- [INSTRUCTIONS TO FOLLOW]
Restate each of the lines given below, word for word.

Records from a data source:
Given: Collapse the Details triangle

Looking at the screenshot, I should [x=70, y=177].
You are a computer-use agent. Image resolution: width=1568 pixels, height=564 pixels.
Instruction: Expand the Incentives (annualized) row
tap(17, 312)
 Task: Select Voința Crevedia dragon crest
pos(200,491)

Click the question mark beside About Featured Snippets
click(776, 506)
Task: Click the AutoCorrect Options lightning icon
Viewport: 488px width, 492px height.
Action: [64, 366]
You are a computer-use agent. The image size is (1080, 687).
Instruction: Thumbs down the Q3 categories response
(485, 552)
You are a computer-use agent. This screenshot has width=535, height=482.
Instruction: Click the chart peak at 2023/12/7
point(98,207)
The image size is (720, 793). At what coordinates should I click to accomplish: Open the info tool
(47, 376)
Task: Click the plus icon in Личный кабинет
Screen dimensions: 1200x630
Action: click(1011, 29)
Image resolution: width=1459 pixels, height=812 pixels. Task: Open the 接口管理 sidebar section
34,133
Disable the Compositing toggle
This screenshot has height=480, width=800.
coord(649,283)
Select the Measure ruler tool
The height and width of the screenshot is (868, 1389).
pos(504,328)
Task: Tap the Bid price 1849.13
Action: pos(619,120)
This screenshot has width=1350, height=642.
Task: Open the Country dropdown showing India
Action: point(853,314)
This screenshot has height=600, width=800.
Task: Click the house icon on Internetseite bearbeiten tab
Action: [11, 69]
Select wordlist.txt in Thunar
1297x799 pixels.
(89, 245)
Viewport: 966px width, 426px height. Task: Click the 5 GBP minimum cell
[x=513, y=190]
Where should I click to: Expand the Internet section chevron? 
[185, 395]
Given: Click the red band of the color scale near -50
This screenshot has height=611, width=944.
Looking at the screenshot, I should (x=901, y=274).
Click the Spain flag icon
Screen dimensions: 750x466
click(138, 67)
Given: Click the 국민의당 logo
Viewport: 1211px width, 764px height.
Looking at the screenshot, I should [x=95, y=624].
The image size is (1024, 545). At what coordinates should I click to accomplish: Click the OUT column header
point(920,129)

- [EXERCISE RESPONSE]
Given: Collapse the Details triangle

Looking at the screenshot, I should [x=70, y=177].
You are a computer-use agent. Image resolution: width=1568 pixels, height=564 pixels.
Instruction: Expand the Incentives (annualized) row
tap(17, 312)
 Task: Select Voința Crevedia dragon crest
pos(200,491)

Click the question mark beside About Featured Snippets
click(776, 506)
Task: Click the AutoCorrect Options lightning icon
Viewport: 488px width, 492px height.
Action: [64, 366]
You are a computer-use agent. The image size is (1080, 687).
Instruction: Thumbs down the Q3 categories response
(485, 552)
You are a computer-use agent. This screenshot has width=535, height=482.
Instruction: Click the chart peak at 2023/12/7
point(98,207)
The image size is (720, 793). At what coordinates should I click to accomplish: Open the info tool
(47, 376)
Task: Click the plus icon in Личный кабинет
Screen dimensions: 1200x630
Action: click(1011, 29)
Image resolution: width=1459 pixels, height=812 pixels. Task: Open the 接口管理 sidebar section
34,133
Disable the Compositing toggle
This screenshot has height=480, width=800.
coord(649,283)
Select the Measure ruler tool
The height and width of the screenshot is (868, 1389).
pos(504,328)
Task: Tap the Bid price 1849.13
Action: pos(619,120)
This screenshot has width=1350, height=642.
Task: Open the Country dropdown showing India
Action: point(853,314)
This screenshot has height=600, width=800.
Task: Click the house icon on Internetseite bearbeiten tab
Action: [11, 69]
Select wordlist.txt in Thunar
1297x799 pixels.
(89, 245)
Viewport: 966px width, 426px height. Task: Click the 5 GBP minimum cell
[x=513, y=190]
Where should I click to: Expand the Internet section chevron? 
[185, 395]
Given: Click the red band of the color scale near -50
This screenshot has height=611, width=944.
Looking at the screenshot, I should (x=901, y=274).
Click the Spain flag icon
Screen dimensions: 750x466
click(138, 67)
Given: Click the 국민의당 logo
Viewport: 1211px width, 764px height.
Looking at the screenshot, I should [x=95, y=624].
The image size is (1024, 545). At what coordinates should I click to accomplish: Click the OUT column header
point(920,129)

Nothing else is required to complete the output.